What to do: Find "Click the dropdown arrow" and "The image size is (648, 813)." in the records below. Copy the lines holding them and every line between, exactly, and no others.

* * *

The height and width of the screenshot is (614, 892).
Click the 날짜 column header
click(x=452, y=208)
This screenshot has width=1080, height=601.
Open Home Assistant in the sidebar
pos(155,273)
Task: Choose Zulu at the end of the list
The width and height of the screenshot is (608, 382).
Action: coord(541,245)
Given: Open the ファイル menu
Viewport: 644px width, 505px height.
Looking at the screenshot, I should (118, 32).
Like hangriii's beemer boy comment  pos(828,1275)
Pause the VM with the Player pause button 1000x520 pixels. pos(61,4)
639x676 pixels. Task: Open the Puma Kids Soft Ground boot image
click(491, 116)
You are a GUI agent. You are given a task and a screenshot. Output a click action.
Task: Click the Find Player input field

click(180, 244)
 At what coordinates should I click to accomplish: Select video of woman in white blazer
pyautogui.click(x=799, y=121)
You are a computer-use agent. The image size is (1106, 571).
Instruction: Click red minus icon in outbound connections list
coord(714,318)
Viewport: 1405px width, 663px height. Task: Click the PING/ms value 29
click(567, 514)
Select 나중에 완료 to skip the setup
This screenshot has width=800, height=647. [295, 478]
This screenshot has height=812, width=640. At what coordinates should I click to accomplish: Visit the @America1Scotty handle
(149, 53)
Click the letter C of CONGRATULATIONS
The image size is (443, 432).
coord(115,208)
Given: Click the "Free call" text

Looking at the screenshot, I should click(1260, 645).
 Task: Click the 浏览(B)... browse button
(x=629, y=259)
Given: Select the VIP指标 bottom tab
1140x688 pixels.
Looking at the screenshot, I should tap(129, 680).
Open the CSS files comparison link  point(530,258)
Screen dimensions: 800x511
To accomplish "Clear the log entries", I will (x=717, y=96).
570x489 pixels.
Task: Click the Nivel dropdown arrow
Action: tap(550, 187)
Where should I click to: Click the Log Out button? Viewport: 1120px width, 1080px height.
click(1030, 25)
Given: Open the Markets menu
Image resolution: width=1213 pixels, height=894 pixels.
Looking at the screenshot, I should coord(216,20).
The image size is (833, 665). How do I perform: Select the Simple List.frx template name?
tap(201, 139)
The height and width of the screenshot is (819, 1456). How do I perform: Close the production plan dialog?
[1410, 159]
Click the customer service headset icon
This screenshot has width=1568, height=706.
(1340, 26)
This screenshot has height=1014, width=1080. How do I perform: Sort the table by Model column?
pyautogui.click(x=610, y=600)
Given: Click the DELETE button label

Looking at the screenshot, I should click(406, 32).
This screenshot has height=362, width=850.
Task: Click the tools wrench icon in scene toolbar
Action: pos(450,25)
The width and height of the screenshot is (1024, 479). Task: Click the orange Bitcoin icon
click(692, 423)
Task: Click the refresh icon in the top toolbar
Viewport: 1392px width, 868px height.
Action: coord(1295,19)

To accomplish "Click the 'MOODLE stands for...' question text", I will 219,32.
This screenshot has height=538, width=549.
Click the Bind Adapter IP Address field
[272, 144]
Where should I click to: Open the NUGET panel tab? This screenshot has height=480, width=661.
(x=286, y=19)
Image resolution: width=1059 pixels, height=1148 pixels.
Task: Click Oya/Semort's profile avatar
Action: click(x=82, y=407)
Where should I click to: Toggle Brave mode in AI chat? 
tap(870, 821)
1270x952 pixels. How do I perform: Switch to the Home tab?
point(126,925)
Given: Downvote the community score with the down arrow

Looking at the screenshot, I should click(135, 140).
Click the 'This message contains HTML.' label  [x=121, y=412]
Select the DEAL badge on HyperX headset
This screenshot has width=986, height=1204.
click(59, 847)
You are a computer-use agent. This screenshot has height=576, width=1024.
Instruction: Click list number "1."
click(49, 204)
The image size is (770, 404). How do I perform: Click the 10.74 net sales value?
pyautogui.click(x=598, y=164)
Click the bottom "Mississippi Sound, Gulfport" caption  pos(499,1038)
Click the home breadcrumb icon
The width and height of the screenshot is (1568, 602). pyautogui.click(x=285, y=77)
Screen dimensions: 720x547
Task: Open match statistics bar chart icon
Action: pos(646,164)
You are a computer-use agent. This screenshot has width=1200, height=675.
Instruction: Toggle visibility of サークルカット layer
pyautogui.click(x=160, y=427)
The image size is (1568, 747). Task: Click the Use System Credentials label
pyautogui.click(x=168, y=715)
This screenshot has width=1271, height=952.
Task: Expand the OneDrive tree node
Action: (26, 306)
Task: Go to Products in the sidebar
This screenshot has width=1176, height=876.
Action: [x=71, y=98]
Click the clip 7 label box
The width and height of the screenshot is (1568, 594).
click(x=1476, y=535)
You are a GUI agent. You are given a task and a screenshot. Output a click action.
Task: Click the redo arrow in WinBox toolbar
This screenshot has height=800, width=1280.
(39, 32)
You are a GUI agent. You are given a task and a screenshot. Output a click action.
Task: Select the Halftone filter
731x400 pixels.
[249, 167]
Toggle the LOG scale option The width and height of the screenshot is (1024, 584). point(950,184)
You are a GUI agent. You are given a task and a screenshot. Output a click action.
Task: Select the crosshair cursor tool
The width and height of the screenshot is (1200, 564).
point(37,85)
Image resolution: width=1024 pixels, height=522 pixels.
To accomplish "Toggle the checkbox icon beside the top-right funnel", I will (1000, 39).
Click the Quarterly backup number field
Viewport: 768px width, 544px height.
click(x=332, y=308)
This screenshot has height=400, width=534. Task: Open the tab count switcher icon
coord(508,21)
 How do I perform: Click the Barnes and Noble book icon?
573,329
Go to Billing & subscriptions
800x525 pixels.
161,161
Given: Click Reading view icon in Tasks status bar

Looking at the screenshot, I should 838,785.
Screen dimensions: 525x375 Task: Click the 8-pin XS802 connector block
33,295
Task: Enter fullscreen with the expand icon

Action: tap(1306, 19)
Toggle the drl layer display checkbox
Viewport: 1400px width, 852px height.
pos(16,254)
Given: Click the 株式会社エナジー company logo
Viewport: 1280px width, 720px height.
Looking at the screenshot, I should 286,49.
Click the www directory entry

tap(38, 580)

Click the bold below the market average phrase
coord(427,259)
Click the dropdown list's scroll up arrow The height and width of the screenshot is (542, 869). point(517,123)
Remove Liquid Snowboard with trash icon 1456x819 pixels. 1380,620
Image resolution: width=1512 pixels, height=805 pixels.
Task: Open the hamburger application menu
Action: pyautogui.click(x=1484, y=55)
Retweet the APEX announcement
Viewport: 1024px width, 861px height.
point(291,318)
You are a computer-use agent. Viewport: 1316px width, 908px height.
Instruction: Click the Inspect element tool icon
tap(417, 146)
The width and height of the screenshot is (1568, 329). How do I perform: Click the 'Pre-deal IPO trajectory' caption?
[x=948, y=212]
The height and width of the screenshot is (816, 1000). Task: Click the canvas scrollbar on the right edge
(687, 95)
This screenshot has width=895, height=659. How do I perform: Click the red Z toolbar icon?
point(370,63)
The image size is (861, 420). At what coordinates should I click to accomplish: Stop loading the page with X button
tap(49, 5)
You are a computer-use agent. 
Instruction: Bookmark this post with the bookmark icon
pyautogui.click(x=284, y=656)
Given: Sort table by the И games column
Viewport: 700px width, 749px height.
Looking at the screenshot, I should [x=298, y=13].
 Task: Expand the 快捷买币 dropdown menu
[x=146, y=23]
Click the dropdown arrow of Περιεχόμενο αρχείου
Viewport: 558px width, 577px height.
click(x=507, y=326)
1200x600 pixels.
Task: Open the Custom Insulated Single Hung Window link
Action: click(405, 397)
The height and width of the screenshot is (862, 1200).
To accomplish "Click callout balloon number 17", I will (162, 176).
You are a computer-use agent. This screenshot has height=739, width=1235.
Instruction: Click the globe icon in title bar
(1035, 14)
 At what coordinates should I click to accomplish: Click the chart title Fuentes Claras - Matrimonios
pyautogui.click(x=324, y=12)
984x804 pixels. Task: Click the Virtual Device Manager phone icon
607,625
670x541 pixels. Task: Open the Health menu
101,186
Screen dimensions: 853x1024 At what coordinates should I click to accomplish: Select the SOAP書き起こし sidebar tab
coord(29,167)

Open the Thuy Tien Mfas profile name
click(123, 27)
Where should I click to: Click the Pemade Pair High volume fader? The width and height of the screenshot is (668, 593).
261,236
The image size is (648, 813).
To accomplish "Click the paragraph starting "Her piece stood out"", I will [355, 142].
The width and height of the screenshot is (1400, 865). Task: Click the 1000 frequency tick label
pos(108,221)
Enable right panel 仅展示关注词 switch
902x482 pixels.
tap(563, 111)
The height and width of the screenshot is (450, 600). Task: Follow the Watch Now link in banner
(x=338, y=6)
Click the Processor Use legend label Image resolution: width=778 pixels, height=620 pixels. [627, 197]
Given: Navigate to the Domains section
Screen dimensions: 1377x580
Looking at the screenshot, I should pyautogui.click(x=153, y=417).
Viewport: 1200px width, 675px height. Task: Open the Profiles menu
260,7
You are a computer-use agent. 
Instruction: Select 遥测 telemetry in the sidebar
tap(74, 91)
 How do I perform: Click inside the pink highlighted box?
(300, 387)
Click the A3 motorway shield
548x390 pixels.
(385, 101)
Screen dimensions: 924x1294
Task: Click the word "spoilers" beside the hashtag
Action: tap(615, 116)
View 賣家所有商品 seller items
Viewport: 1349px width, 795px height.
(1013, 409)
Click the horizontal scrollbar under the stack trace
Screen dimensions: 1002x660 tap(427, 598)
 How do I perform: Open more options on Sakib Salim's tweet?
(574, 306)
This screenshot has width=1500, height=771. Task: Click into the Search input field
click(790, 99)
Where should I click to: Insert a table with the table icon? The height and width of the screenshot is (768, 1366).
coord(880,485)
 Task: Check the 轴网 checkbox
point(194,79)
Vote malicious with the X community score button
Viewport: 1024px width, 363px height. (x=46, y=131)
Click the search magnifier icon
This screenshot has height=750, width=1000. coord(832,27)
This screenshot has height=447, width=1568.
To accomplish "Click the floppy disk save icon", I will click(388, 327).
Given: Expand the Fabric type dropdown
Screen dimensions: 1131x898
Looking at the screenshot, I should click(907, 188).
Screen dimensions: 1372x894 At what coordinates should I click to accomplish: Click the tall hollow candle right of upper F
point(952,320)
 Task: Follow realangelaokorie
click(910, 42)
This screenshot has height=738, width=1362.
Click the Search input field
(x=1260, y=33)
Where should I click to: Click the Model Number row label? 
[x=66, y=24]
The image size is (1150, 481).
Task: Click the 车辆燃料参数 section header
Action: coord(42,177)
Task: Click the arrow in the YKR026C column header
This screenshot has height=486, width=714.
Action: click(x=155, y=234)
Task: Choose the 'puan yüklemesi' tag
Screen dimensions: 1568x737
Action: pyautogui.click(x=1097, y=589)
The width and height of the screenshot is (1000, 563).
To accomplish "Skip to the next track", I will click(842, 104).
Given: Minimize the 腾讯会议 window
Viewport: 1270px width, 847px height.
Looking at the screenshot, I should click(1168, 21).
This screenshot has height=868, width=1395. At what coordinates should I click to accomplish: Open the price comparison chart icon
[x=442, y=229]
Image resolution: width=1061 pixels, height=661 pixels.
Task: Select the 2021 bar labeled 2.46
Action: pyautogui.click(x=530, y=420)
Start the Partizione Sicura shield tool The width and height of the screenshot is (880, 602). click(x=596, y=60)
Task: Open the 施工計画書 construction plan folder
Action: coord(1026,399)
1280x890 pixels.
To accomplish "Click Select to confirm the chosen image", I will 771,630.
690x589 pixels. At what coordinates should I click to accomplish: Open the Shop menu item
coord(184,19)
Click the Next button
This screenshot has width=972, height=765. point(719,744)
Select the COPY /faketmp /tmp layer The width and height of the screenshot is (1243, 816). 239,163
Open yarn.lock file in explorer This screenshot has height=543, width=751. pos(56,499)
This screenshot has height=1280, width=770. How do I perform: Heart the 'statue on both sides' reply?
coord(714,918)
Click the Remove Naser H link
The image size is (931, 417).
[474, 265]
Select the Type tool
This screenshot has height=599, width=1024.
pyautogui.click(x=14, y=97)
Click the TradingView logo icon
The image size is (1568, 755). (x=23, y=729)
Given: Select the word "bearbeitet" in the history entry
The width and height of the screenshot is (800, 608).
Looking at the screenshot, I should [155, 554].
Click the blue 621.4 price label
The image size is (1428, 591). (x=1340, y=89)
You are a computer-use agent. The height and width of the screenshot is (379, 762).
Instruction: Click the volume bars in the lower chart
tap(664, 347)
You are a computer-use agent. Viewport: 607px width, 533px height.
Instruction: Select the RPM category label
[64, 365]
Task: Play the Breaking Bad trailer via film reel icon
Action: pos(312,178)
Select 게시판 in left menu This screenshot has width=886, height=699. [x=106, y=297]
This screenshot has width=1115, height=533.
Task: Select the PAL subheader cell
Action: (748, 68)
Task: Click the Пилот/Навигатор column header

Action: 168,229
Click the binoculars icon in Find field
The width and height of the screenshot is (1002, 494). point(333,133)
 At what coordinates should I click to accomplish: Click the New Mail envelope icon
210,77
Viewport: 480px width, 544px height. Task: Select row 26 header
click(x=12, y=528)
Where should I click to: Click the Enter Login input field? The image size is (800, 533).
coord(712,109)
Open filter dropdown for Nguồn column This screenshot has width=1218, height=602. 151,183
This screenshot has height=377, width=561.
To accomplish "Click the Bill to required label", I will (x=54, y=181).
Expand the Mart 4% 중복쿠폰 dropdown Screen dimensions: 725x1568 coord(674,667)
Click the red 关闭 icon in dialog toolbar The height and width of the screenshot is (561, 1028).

* * *

Expected answer:
Click the dropdown arrow of Περιεχόμενο αρχείου
Viewport: 558px width, 577px height.
click(x=507, y=326)
1200x600 pixels.
Task: Open the Custom Insulated Single Hung Window link
Action: click(405, 397)
The height and width of the screenshot is (862, 1200).
To accomplish "Click callout balloon number 17", I will (162, 176).
You are a computer-use agent. This screenshot has height=739, width=1235.
Instruction: Click the globe icon in title bar
(1035, 14)
 At what coordinates should I click to accomplish: Click the chart title Fuentes Claras - Matrimonios
pyautogui.click(x=324, y=12)
984x804 pixels. Task: Click the Virtual Device Manager phone icon
607,625
670x541 pixels. Task: Open the Health menu
101,186
Screen dimensions: 853x1024 At what coordinates should I click to accomplish: Select the SOAP書き起こし sidebar tab
coord(29,167)

Open the Thuy Tien Mfas profile name
click(123, 27)
Where should I click to: Click the Pemade Pair High volume fader? The width and height of the screenshot is (668, 593).
261,236
The image size is (648, 813).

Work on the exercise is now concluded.